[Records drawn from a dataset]
━━━
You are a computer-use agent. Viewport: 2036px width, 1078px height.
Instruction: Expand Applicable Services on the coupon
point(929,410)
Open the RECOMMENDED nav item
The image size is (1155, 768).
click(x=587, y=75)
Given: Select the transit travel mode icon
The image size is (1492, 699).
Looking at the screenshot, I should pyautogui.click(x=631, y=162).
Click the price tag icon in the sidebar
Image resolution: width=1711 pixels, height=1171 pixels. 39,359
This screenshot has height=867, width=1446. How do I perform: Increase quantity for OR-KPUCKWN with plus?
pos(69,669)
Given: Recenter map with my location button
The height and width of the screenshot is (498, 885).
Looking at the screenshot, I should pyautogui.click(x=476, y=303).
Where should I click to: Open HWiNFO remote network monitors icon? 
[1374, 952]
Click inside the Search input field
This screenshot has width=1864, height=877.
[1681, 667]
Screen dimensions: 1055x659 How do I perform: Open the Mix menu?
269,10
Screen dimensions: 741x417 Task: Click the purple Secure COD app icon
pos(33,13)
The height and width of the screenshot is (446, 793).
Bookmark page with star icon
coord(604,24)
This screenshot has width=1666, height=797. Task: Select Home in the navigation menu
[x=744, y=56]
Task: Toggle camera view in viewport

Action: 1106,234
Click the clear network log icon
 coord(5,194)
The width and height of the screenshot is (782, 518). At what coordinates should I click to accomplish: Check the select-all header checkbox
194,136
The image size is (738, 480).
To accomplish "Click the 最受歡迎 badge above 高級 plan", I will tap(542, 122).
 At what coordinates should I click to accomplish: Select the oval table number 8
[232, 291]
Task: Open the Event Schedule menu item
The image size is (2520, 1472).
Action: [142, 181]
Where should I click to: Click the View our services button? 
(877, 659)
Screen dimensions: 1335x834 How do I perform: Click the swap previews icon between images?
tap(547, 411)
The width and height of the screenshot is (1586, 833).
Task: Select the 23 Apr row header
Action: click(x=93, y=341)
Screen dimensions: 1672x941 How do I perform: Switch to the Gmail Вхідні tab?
━━━
### EXERCISE OBJECTIVE
Reproduce only the lines above, starting at the line with "Instruction: Expand Applicable" and ending at the line with "Task: Open the Event Schedule menu item", exactly as written.

### ANSWER BOX
Instruction: Expand Applicable Services on the coupon
point(929,410)
Open the RECOMMENDED nav item
The image size is (1155, 768).
click(x=587, y=75)
Given: Select the transit travel mode icon
The image size is (1492, 699).
Looking at the screenshot, I should pyautogui.click(x=631, y=162).
Click the price tag icon in the sidebar
Image resolution: width=1711 pixels, height=1171 pixels. 39,359
This screenshot has height=867, width=1446. How do I perform: Increase quantity for OR-KPUCKWN with plus?
pos(69,669)
Given: Recenter map with my location button
The height and width of the screenshot is (498, 885).
Looking at the screenshot, I should pyautogui.click(x=476, y=303).
Where should I click to: Open HWiNFO remote network monitors icon? 
[1374, 952]
Click inside the Search input field
This screenshot has width=1864, height=877.
[1681, 667]
Screen dimensions: 1055x659 How do I perform: Open the Mix menu?
269,10
Screen dimensions: 741x417 Task: Click the purple Secure COD app icon
pos(33,13)
The height and width of the screenshot is (446, 793).
Bookmark page with star icon
coord(604,24)
This screenshot has width=1666, height=797. Task: Select Home in the navigation menu
[x=744, y=56]
Task: Toggle camera view in viewport

Action: 1106,234
Click the clear network log icon
 coord(5,194)
The width and height of the screenshot is (782, 518). At what coordinates should I click to accomplish: Check the select-all header checkbox
194,136
The image size is (738, 480).
To accomplish "Click the 最受歡迎 badge above 高級 plan", I will tap(542, 122).
 At what coordinates should I click to accomplish: Select the oval table number 8
[232, 291]
Task: Open the Event Schedule menu item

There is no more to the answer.